Además, sobre el concepto de la Iglesia Cuerpo místico de Cristo, San Pablo fundó el simbolismo del matrimonio cristiano, viva imagen de la unión misteriosa entre Cristo y su Iglesia. Como en el matrimonio el hombre caput est mulieres, así Cristo caput est Ecclesíae. La mujer debe estar sujeta al marido, como la Iglesia lo está a Cristo. A su vez, el marido debe amar y nutrir a su esposa, como Cristo ha amado a su Iglesia y se ha sacrificado por ella. La unión de los dos esposos debe ser tan estrecha, que forme un solo cuerpo: erunt dúo in carne una; ésta es, concluye el Apóstol, la unión entre Cristo y la Iglesia: sacramentum hoc magnum est, ego autem dico in Christo et in Ecclesia.

 

Los Principales Símbolos Litúrgicos.

Ateniéndose a este espíritu del Salvador y a la tradición apostólica, la Iglesia, al disponer y precisar las formas del culto cristiano, no pierde jamás de vista las preocupaciones simbólicas, por medio de las cuales, como se expresa en una sublime frase litúrgica, el pueblo es conducido fácilmente al conocimiento y al amor de las cosas celestiales: Ut dum visibiliter Deum cognoscimus, per hunc in invisibvium amorem rapiamur. Con esta intención, la Iglesia ha establecido para los fieles determinados gestos corporales que deben ejecutarse en los actos del culto (gesti symbolici), ha escogido elementos particulares como materia en el uso litúrgico y ha querido poner en muchos de sus ritos ceremonias que están evidentemente inspiradas en un claro simbolismo.

 

a) Los gestos simbólicos.

Entre los gestos litúrgicos mencionaremos los más importantes por su original simbolismo:

a) La plegaria con las manos extendidas, propia especialmente de las asambleas litúrgicas primitivas y todavía en vigor en los pueblos septentrionales, viva expresión de la tendencia del alma hacia Dios.
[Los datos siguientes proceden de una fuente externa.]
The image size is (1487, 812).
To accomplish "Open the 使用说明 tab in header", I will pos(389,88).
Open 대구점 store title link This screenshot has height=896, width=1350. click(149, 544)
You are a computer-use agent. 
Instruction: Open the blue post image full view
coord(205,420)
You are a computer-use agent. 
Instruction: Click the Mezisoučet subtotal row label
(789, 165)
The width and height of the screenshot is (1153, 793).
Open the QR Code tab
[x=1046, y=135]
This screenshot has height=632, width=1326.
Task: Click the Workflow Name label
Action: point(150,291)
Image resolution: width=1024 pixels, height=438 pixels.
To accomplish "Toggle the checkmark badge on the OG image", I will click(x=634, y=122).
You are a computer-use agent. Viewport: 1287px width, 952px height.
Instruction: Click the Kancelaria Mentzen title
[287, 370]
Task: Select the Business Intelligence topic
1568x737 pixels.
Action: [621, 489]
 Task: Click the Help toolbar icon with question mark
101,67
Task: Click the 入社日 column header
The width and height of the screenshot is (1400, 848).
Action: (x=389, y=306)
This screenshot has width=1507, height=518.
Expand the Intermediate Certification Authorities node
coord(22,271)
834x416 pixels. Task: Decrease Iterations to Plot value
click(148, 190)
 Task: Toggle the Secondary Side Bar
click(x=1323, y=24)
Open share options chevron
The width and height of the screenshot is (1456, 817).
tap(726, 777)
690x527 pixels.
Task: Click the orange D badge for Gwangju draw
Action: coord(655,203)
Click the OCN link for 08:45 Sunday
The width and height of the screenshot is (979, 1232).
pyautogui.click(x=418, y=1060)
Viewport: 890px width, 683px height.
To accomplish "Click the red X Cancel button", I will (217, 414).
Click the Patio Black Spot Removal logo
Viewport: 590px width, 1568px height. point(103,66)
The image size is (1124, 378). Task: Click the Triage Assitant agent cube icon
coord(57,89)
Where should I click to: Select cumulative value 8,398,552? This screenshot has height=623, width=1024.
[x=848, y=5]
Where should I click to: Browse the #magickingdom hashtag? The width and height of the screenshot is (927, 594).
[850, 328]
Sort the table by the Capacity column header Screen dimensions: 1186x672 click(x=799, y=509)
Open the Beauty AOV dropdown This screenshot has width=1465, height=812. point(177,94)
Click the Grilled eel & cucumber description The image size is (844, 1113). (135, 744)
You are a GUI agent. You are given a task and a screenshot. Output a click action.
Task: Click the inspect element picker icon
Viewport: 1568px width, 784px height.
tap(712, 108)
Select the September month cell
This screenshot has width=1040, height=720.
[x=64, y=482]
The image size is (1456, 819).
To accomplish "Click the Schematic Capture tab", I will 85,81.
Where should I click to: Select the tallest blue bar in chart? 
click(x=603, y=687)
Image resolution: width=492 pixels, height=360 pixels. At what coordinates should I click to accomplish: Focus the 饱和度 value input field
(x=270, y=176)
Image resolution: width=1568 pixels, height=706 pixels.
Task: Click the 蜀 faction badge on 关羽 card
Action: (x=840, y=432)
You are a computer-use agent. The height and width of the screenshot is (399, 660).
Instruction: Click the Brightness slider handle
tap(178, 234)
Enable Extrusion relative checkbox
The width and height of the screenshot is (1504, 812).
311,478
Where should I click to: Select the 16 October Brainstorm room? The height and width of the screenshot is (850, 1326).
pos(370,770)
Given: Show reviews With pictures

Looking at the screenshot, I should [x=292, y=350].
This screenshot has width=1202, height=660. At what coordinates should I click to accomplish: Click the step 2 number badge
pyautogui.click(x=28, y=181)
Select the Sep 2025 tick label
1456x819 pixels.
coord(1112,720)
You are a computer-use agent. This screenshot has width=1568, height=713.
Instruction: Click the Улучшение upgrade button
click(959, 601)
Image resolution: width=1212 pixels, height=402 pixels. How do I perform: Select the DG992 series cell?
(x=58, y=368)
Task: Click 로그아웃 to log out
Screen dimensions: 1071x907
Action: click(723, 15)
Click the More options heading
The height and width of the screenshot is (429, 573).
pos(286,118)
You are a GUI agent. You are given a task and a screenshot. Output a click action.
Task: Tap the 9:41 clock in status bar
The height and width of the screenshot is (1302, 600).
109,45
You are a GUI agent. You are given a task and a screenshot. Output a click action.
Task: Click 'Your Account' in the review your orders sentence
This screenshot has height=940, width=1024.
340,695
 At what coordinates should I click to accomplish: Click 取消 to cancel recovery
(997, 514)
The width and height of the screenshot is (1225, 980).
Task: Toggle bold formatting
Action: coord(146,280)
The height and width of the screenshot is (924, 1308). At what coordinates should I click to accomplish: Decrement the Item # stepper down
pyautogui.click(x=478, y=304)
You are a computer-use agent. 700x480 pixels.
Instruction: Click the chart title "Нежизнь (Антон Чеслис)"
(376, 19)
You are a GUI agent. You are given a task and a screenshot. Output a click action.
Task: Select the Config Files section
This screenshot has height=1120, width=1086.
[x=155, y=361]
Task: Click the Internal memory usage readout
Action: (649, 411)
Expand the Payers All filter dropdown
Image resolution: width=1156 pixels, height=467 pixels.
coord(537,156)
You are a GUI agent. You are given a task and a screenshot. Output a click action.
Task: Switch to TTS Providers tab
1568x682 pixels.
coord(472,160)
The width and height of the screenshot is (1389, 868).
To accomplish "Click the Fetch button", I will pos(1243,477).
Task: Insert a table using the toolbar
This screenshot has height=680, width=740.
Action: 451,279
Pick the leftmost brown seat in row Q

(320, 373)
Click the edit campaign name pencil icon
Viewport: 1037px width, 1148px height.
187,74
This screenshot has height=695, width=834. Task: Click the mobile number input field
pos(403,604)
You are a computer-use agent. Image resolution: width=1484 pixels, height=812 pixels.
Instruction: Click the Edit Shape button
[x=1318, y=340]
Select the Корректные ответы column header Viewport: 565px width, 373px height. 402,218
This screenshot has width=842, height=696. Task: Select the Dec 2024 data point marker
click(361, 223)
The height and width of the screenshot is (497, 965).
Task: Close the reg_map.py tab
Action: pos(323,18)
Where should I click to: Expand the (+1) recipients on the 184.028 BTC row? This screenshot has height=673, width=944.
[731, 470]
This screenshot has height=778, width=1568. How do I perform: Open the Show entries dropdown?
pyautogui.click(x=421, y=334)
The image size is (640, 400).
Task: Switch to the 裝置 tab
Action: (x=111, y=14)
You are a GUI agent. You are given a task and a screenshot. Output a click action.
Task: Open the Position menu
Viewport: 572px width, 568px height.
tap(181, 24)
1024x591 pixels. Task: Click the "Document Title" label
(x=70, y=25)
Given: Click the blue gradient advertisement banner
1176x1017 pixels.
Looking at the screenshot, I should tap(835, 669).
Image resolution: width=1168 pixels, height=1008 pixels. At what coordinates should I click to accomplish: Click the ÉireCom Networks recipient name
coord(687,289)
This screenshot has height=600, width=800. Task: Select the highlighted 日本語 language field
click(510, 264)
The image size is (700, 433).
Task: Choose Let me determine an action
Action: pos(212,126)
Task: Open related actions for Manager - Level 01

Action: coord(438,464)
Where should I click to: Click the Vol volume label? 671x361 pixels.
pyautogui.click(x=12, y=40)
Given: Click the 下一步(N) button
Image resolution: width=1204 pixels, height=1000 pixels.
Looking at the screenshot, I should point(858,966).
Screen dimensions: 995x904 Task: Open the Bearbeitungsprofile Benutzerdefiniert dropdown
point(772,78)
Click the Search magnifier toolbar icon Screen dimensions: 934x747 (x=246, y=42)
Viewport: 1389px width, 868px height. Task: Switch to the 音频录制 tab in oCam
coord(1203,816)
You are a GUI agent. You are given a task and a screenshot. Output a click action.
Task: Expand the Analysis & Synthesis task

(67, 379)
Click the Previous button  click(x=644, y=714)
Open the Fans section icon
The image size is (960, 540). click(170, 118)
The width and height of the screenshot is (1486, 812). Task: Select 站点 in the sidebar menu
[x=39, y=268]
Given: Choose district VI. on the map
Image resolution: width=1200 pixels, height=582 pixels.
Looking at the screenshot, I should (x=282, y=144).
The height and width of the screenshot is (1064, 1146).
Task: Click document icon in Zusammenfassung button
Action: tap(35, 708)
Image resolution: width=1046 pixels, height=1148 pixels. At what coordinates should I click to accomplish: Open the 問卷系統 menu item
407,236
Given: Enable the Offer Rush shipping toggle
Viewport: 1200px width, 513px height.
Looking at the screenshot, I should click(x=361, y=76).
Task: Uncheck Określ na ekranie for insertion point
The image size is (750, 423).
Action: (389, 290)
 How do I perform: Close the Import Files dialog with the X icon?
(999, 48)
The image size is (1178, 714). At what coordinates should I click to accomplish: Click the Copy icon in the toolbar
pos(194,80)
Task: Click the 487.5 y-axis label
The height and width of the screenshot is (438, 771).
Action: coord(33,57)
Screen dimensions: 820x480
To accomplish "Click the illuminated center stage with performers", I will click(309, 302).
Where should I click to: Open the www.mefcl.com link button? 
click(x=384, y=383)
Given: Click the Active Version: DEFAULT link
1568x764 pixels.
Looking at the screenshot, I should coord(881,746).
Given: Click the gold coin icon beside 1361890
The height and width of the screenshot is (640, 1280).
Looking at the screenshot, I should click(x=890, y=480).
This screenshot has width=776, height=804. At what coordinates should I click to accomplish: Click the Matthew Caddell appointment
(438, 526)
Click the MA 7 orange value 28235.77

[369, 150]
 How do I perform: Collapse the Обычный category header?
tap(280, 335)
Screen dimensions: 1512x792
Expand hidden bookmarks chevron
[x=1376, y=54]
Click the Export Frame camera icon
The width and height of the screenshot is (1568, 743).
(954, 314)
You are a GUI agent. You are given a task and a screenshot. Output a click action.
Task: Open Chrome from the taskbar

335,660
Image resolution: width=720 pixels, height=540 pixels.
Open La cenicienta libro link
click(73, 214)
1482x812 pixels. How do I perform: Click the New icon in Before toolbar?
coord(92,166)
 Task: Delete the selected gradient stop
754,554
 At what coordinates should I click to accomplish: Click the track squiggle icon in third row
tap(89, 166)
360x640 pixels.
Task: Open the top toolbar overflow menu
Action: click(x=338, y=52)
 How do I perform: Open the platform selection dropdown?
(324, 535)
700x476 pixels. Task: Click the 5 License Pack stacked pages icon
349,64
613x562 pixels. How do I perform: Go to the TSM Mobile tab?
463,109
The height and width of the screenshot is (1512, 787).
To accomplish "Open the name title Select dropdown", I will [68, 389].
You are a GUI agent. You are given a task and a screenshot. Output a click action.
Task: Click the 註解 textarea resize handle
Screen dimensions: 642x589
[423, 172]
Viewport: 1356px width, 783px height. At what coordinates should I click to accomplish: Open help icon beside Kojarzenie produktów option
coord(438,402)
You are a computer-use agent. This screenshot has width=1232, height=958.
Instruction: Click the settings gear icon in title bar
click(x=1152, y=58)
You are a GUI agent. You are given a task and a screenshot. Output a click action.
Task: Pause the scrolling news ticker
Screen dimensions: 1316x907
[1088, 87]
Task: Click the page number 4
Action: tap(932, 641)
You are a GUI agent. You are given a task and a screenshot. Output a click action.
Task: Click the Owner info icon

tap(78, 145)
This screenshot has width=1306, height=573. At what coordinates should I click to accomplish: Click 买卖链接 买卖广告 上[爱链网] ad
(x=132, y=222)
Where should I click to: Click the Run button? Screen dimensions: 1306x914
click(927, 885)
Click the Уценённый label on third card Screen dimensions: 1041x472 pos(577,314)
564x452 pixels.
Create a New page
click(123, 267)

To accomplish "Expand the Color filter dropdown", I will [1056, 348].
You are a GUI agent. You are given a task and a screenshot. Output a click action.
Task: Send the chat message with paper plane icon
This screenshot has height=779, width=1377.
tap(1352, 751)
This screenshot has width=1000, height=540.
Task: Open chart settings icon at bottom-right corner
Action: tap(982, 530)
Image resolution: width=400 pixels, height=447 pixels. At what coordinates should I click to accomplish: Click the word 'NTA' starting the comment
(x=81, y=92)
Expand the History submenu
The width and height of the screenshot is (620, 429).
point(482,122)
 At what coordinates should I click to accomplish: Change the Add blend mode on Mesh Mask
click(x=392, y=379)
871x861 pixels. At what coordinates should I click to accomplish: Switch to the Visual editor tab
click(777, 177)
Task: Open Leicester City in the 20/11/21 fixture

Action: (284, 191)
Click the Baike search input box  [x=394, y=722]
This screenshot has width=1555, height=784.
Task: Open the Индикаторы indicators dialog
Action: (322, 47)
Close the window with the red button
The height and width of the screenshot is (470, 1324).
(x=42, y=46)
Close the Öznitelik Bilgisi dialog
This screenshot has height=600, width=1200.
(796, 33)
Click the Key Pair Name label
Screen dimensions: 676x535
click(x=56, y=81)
b) La plegaria de pie, impuesta por la Iglesia antigua durante el tiempo pascual. La posición erguida de todo el cuerpo simboliza claramente el misterio de la pasión y resurrección de Jesucristo.

c) La plegaria con dirección hacia el oriente, para significar que así como del oriente nos viene la luz del día, así también viene y vendrá Cristo, el Sol de justicia.

d) Los golpes de pecho, símbolo de la contrición del corazón.

e) La señal de la cruz, símbolo de la redención conseguida por la sangre de Jesucristo. Es un gesto netamente cristiano. Hecho por el fiel sobre sí mismo, tiene el valor de un homenaje de adoración a la virtud divina de la cruz; hecho por el sacerdote sobre las personas y las cosas, es símbolo de la virtud sobrenatural que se transmite sobre ellos en virtud de los méritos del sacrificio del hombre-Dios.

f) Las insuflaciones usadas en el bautismo y la inhalación que se lleva a cabo durante la consagración de los óleos y en la bendición de las fuentes. El soplo en el bautismo simboliza la huida del demonio del alma, y el alentar sobre el agua y sobre el crisma significa la comunicación de la virtud santificadora a estos elementos hecha por el ministro sagrado.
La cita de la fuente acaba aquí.